Thenet house, which was built in Wyry, a sizable village near Mikolow, fits into its surroundings in a rather unusual way.Unlike the standard approach to this problem, in which the landscape and urban context is taken into account, the building's chief designer, Mikolaj Machulik, also decided to try to fit the House on the Net more deeply into the architectural and industrial identity of Silesia. How did they manage to do this?
House on the Web
Photo: Tomasz Zakrzewski © Zakład Architektury / Mikołaj Machulik
a note of individualism
Attempting a cursory description of the House in the Net, one gets the impression that it is a typical single-family building of the kind we can meet millions of in Polish villages and towns. The net house stood on a small plot of land covered by the Local Development Plan. This required the designers to adapt the body of the building to the surrounding buildings - first of all, to crown it with a symmetrical, gabled roof. The preparation (although only seemingly!) of a non-standard project was also not conducive to the shape of an out-of-shape, five-sided plot, which is located at the intersection of two streets and the characteristics of the soil on it.
House on the Web
Photo: Tomasz Zakrzewski © Zakład Architektury / Mikołaj Machulik
house - residential factory
Despite the fact that the Local Development Plan required the erection of a classic block with a gabled roof, the House in the Net stands out against the architectural landscape of the village, reflecting the economic character of the region.
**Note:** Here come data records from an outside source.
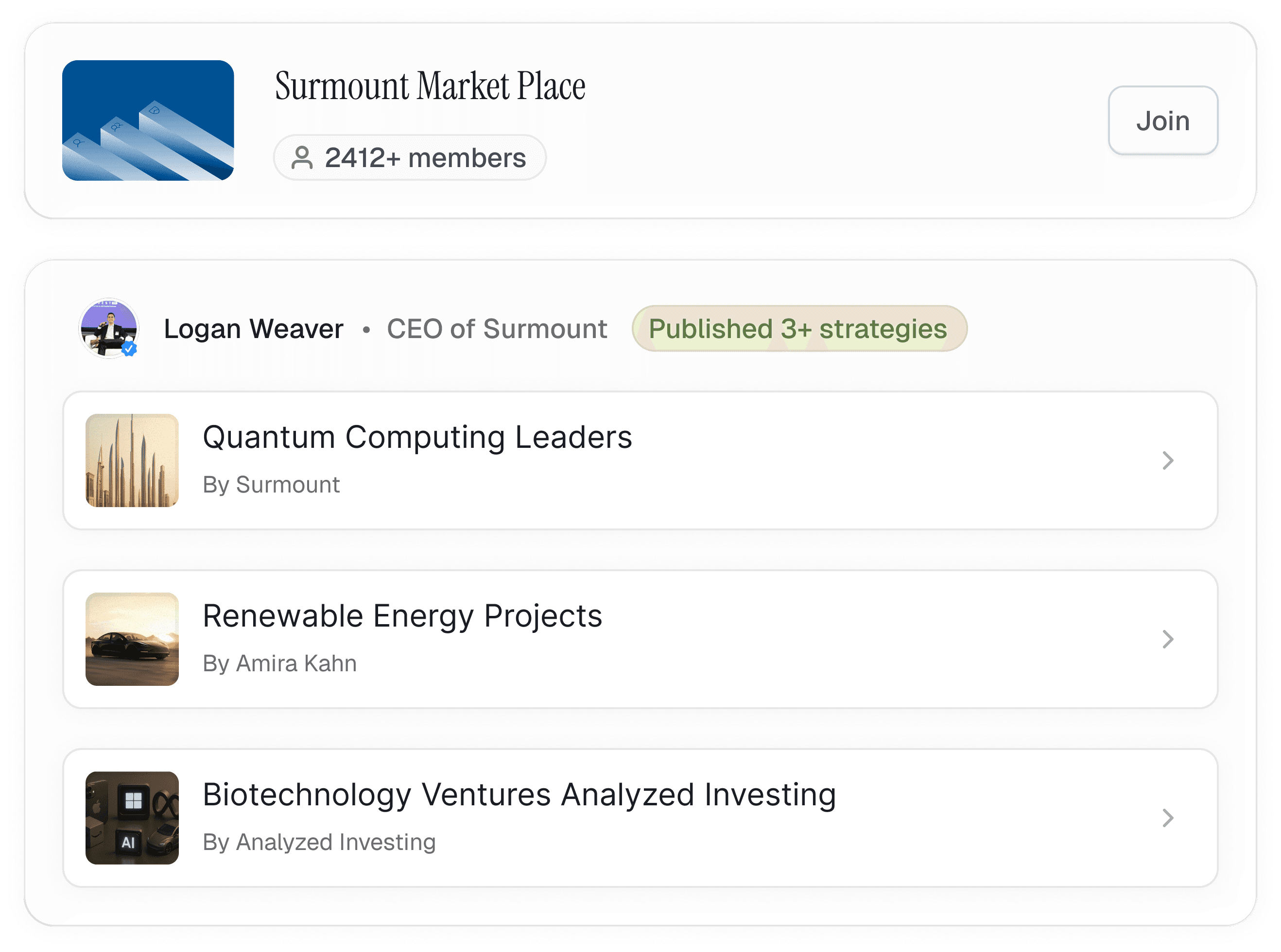The height and width of the screenshot is (952, 1281).
Task: Click the CEO of Surmount subtitle
Action: click(496, 329)
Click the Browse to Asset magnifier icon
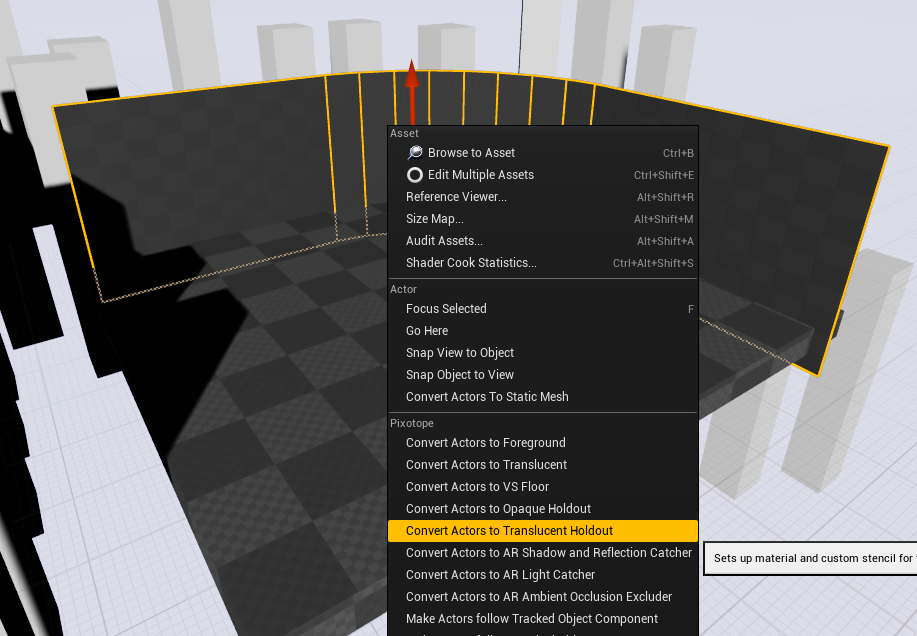Viewport: 917px width, 636px height. pos(415,153)
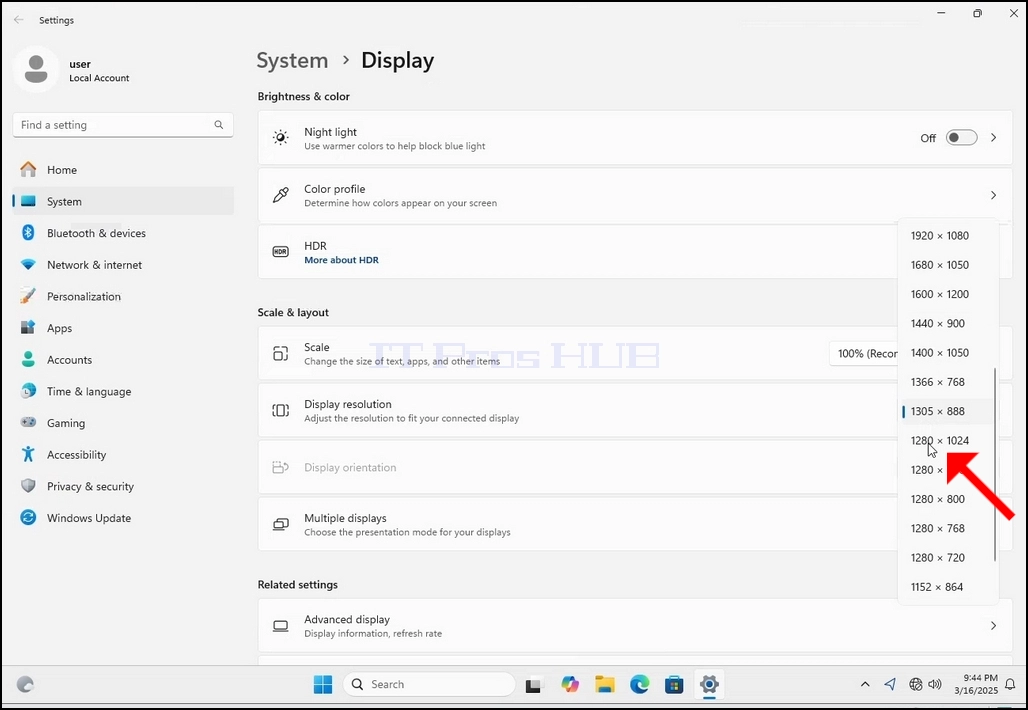Viewport: 1028px width, 710px height.
Task: Expand Night light settings chevron
Action: click(993, 138)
This was achieved, among other things, through a conscious choice of materials used to finish the house. The roof and parts of the facade were covered with corrugated fiber cement panels. The building's gable walls, in turn, featured aluminum expanded metal, adding an industrial feel to the silvery exterior. Together with the slight angle of the roof slope, the horizontal skylight at the top of the roof and the asymmetrical outline of the facade, this gives the building a resemblance to industrial buildings, characteristic of the industrial landscape of Silesia.
House on the Web
Photo: Tomasz Zakrzewski © Zakład Architektury / Mikołaj Machulik
The body of the building here is a play on the archetype of the Polish single-family house, with a gabled roof and, what follows, a triangular gable wall. The proportions are out of the ordinary - the house is a one-story structure with an area of more than 230 square meters. The requirement for a gabled roof was used here as a creative impulse - at the side elevations, its eaves protrude significantly above the outline of the foundations, covering the building like a tent or a voluminous mantle. Its halves create spacious arcades housing a carport and a hidden terrace at the back of the house. The expansive roof slopes are supported by two screen walls, one each at the front and rear of the building. On the southwest elevation, at the rear of the lot, a small field covered with white plaster, resembling a cross-section of the house, is inscribed into the elevation. This is a "children's house," whose external form signals the function performed by this part of the building: for behind the wall is a children's room.
Home on the Web
Photo: Tomasz Zakrzewski © Zakład Architektury / Mikołaj Machulik
Functionally, the House in the Net has been divided into two main parts - the front one, which houses a spacious living room with a kitchen, bathrooms and other utility rooms, and the private one, which includes a bedroom and a children's room, both open to a terrace lined with black wood. The interiors here are high, and the various angles of the ceilings here are determined by the slope of the asymmetrical roof slopes. Light enters the central space - the living room with the kitchen - not only through the extensive glazing of the facade, but also through a skylight squeezed into the roof's fold.
House on the Web
Photo: Tomasz Zakrzewski © Zakład Architektury / Mikołaj Machulik
black and white classics
Minimalism prevails in the interiors. Similarly, as in the case of parts of the facade, some of the interior walls were lined with black tan wood. The noble material contrasts with the snow-white plaster on the walls, with silvery and gray details in between on the valor scale. Interior furnishings were also selected under the dictates of black, white and gray, although with a small deviation. The achromatic palette is broken by soft color accents in the children's room, which appears to be the coziest place in the entire house. It has been effectively planned in terms of space utilization, as the architects took care to separate the sleeping area by overhanging the mezzanine under the sloping roof.
House on the Web
Photo: Tomasz Zakrzewski © Zakład Architektury / Mikołaj Machulik
home made to measure
The raw aesthetics of the interiors and the way the rooms were laid out were influenced by the person of the client. As the architects explain:
The center of the house is not a fireplace, but an aquarium protected from excessive lighting. The client is a lover of aquarium fish and natural greenery, but also raw, dark metal music and sci-fi. He does some of the work remotely from home, with international evaluation of specialized, scientific photos via the Internet, for which he needs a small but dark place. All this had to find its expression in the architecture.